• EXERCISE OBJECTIVE
With pictures omitted, output the records below exactly as they appear.

(Beginning of WORKING DATA)

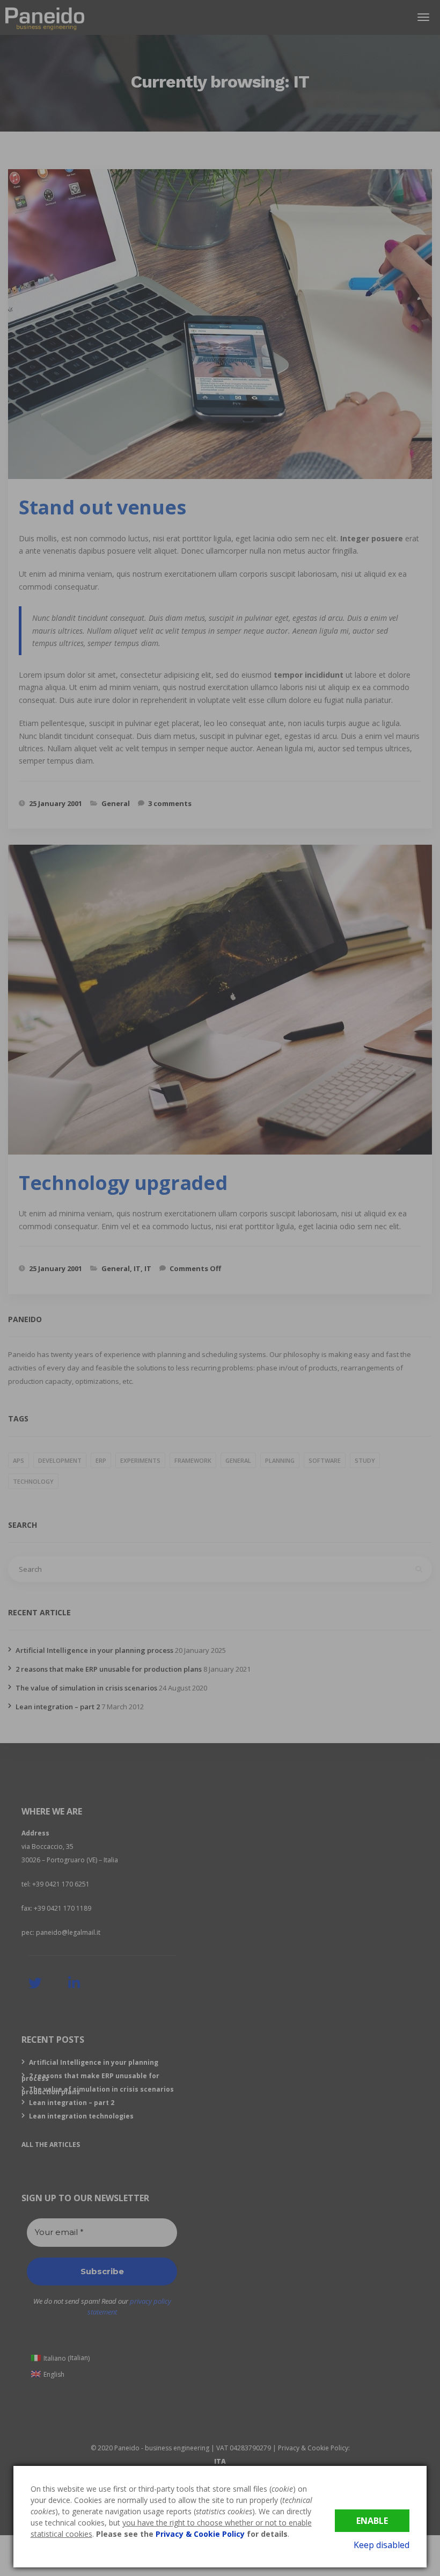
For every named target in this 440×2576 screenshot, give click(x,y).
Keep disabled (381, 2545)
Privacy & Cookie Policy (200, 2534)
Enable (372, 2521)
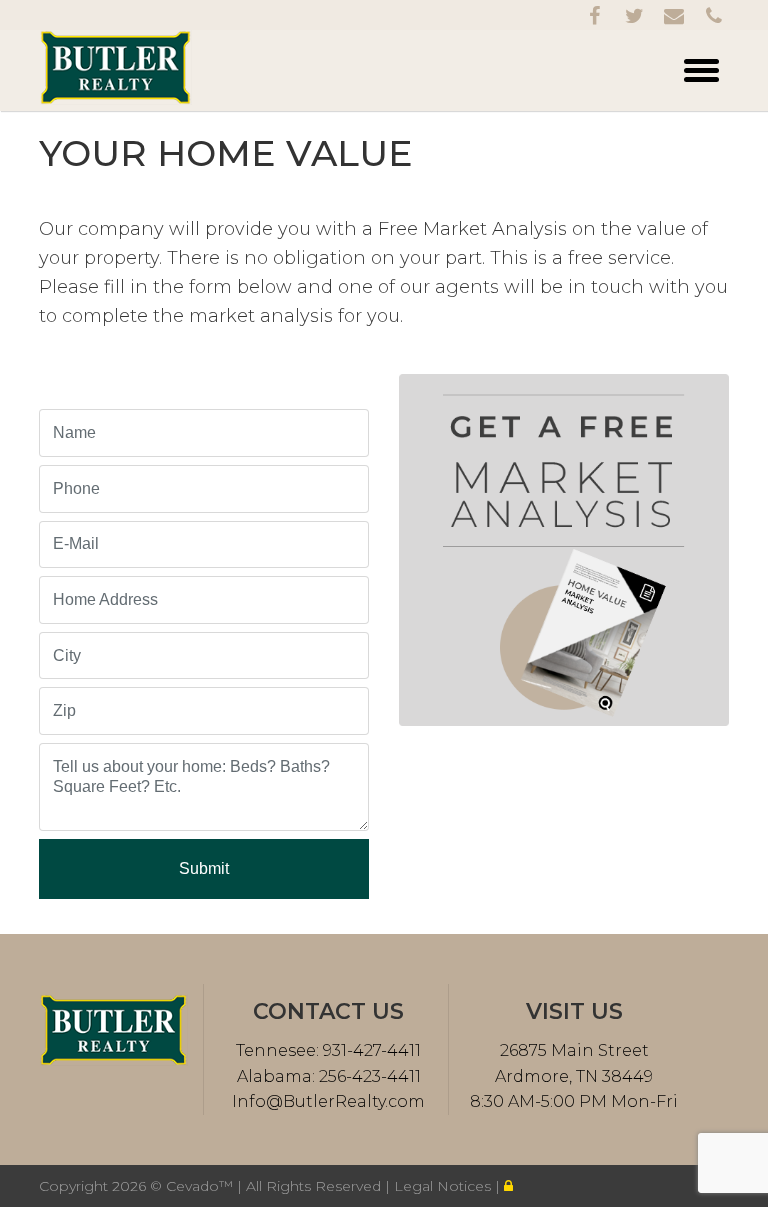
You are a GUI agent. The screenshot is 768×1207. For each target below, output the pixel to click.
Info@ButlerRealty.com (328, 1101)
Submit (204, 868)
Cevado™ (201, 1186)
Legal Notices (444, 1186)
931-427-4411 (370, 1050)
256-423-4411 (368, 1076)
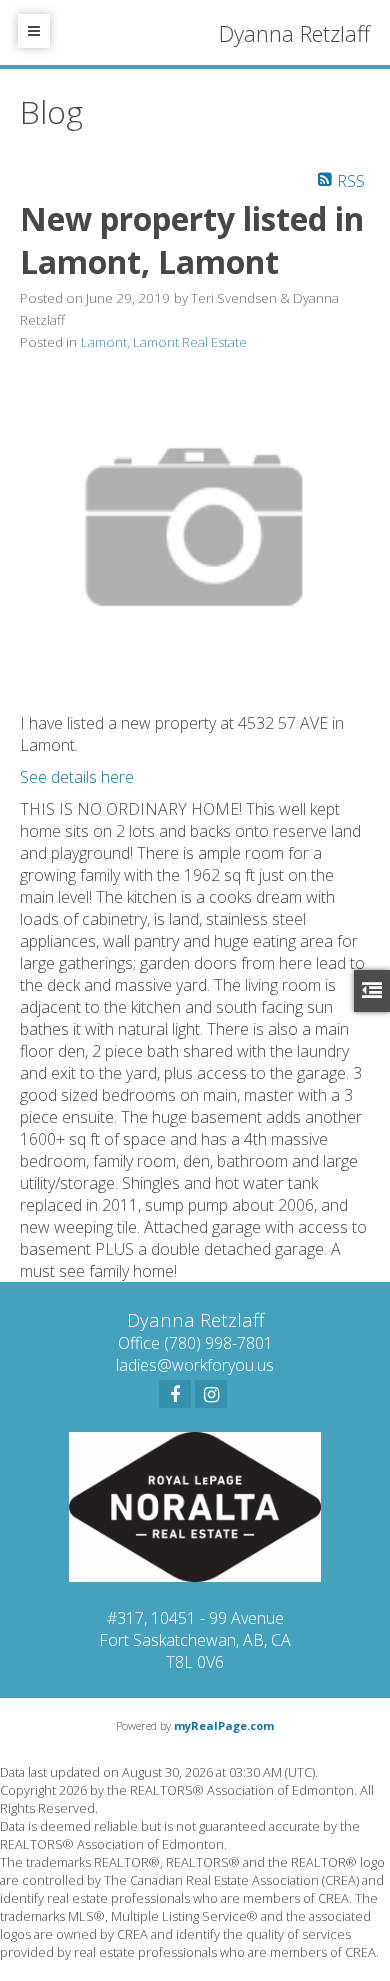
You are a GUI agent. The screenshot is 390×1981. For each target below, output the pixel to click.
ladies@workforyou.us (195, 1365)
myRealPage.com (224, 1725)
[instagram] (211, 1394)
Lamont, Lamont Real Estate (164, 342)
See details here (77, 777)
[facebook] (175, 1394)
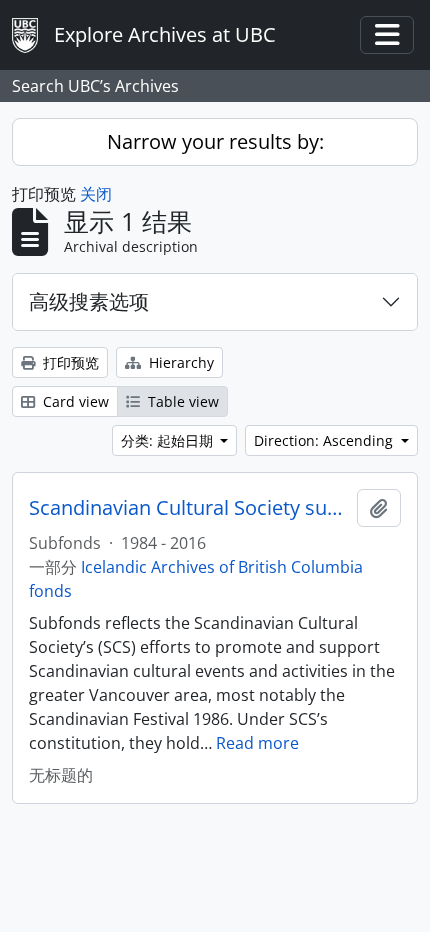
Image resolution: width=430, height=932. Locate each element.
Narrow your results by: (215, 141)
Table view (181, 401)
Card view (74, 401)
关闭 (96, 194)
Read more (257, 743)
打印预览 (69, 362)
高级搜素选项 (89, 301)
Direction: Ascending (325, 440)
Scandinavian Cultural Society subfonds (189, 508)
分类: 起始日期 (169, 440)
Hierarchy (179, 362)
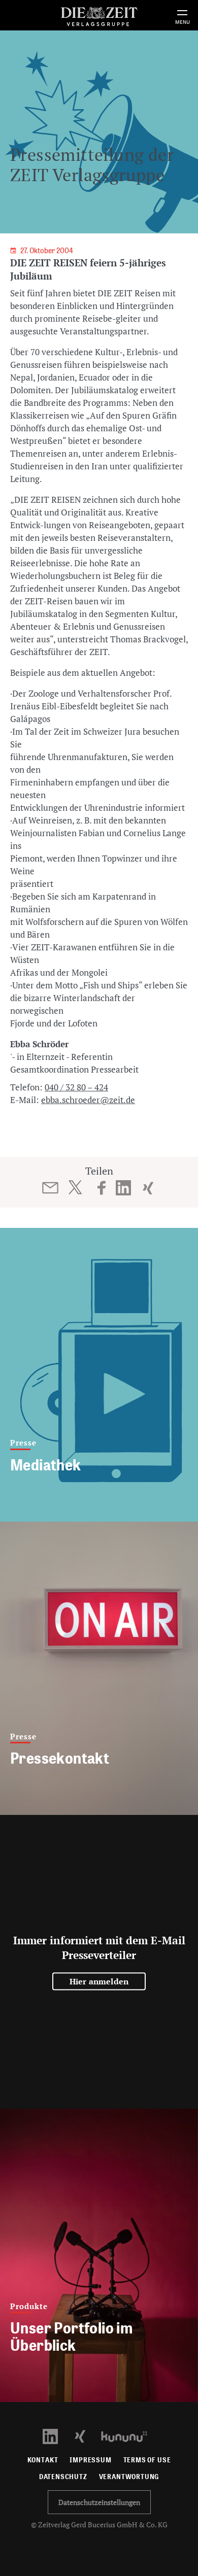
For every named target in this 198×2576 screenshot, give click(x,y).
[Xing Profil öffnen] (86, 2436)
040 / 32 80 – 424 (76, 1087)
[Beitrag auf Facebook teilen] (102, 1188)
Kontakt (42, 2460)
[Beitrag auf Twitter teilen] (75, 1187)
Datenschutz (63, 2477)
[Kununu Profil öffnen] (129, 2436)
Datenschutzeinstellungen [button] (99, 2502)
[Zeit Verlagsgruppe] (99, 15)
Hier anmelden (99, 1981)
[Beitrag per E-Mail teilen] (50, 1187)
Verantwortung (129, 2477)
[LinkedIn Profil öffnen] (56, 2436)
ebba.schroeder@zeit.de (88, 1100)
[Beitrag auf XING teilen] (148, 1187)
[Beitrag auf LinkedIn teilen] (124, 1187)
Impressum (90, 2460)
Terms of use (147, 2460)
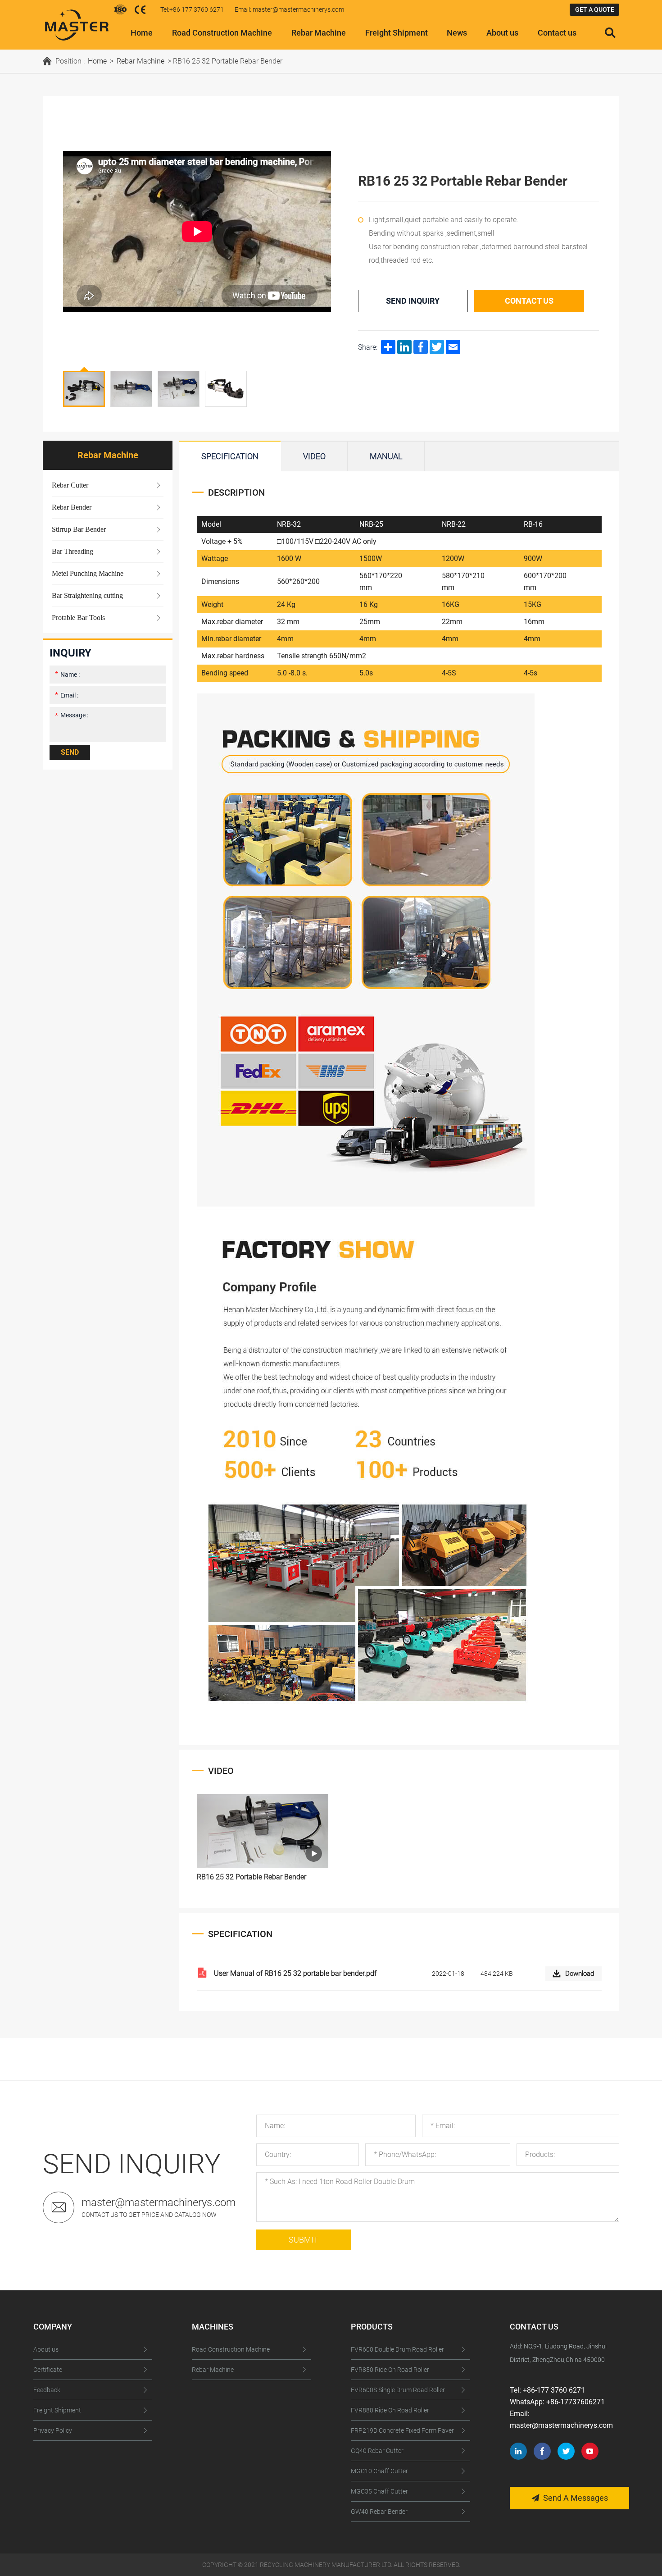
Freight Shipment (396, 32)
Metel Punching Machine (87, 573)
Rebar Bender (71, 507)
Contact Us (529, 300)
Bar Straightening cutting (87, 595)
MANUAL (386, 456)
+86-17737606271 (575, 2402)
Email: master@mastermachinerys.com (289, 9)
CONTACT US (534, 2326)
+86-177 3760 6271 (554, 2390)
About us (502, 32)
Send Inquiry (413, 300)
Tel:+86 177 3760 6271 (192, 9)
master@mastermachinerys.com (159, 2202)
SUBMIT (303, 2239)
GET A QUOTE (594, 9)
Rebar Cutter (70, 485)
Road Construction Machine (222, 32)
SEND (70, 752)
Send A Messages (575, 2498)
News (457, 32)
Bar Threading (72, 551)
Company (52, 2326)
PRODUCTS (372, 2326)
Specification (229, 456)
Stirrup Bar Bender (79, 529)
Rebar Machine (318, 32)
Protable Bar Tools (78, 617)
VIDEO (314, 456)
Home (142, 32)
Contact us (557, 32)
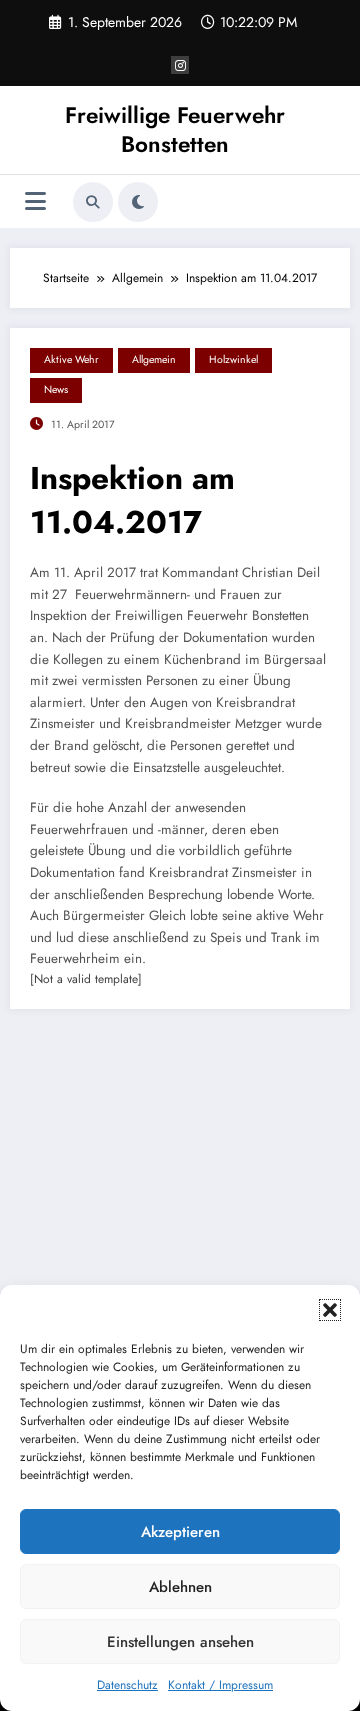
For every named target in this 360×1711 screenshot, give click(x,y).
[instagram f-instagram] (180, 65)
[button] (330, 1310)
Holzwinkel (233, 359)
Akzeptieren (180, 1532)
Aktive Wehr (71, 359)
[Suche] (93, 202)
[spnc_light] (138, 202)
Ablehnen (180, 1587)
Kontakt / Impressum (220, 1685)
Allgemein (154, 359)
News (56, 389)
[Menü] (35, 201)
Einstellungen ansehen (180, 1642)
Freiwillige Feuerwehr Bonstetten (175, 129)
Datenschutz (127, 1685)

(End of WORKING DATA)

• THE COMPLETED TASK
For every named target in this 440×2576 screenshot, give click(x,y).
Keep disabled (381, 2545)
Privacy & Cookie Policy (200, 2534)
Enable (372, 2521)
You are a GUI agent. The screenshot is 768×1207. For each target below, output the pixel to click.
Info@ButlerRealty.com (328, 1101)
Submit (204, 868)
Cevado™ (201, 1186)
Legal Notices (444, 1186)
931-427-4411 (370, 1050)
256-423-4411 (368, 1076)
You are a GUI agent. The screenshot is 390×1981. For each target below, output the pixel to click.
ladies@workforyou.us (195, 1365)
myRealPage.com (224, 1725)
[instagram] (211, 1394)
Lamont, Lamont Real Estate (164, 342)
See details here (77, 777)
[facebook] (175, 1394)
Image resolution: width=430, height=932. Locate each element.
Narrow your results by: (215, 141)
Table view (181, 401)
Card view (74, 401)
关闭 (96, 194)
Read more (257, 743)
打印预览 (69, 362)
高级搜素选项 (89, 301)
Direction: Ascending (325, 440)
Scandinavian Cultural Society subfonds (189, 508)
分类: 起始日期 (169, 440)
Hierarchy (179, 362)
For every named target in this 198×2576 screenshot, give click(x,y).
[Xing Profil öffnen] (86, 2436)
040 / 32 80 – 424 (76, 1087)
[Beitrag auf Facebook teilen] (102, 1188)
Kontakt (42, 2460)
[Beitrag auf Twitter teilen] (75, 1187)
Datenschutz (63, 2477)
[Kununu Profil öffnen] (129, 2436)
Datenschutzeinstellungen [button] (99, 2502)
[Zeit Verlagsgruppe] (99, 15)
Hier anmelden (99, 1981)
[Beitrag per E-Mail teilen] (50, 1187)
Verantwortung (129, 2477)
[LinkedIn Profil öffnen] (56, 2436)
ebba.schroeder@zeit.de (88, 1100)
[Beitrag auf XING teilen] (148, 1187)
[Beitrag auf LinkedIn teilen] (124, 1187)
Impressum (90, 2460)
Terms of use (147, 2460)
Freight Shipment (396, 32)
Metel Punching Machine (87, 573)
Rebar Bender (71, 507)
Contact Us (529, 300)
Bar Straightening cutting (87, 595)
MANUAL (386, 456)
+86-17737606271 (575, 2402)
Email: master@mastermachinerys.com (289, 9)
CONTACT US (534, 2326)
+86-177 3760 6271 (554, 2390)
About us (502, 32)
Send Inquiry (413, 300)
Tel:+86 177 3760 6271 (192, 9)
master@mastermachinerys.com (159, 2202)
SUBMIT (303, 2239)
GET A QUOTE (594, 9)
Rebar Cutter (70, 485)
Road Construction Machine (222, 32)
SEND (70, 752)
Send A Messages (575, 2498)
News (457, 32)
Bar Threading (72, 551)
Company (52, 2326)
PRODUCTS (372, 2326)
Specification (229, 456)
Stirrup Bar Bender (79, 529)
Rebar Machine (318, 32)
Protable Bar Tools (78, 617)
VIDEO (314, 456)
Home (142, 32)
Contact us (557, 32)
For every named target in this 360×1711 screenshot, give click(x,y).
[instagram f-instagram] (180, 65)
[button] (330, 1310)
Holzwinkel (233, 359)
Akzeptieren (180, 1532)
Aktive Wehr (71, 359)
[Suche] (93, 202)
[spnc_light] (138, 202)
Ablehnen (180, 1587)
Kontakt / Impressum (220, 1685)
Allgemein (154, 359)
News (56, 389)
[Menü] (35, 201)
Einstellungen ansehen (180, 1642)
Freiwillige Feuerwehr Bonstetten (175, 129)
Datenschutz (127, 1685)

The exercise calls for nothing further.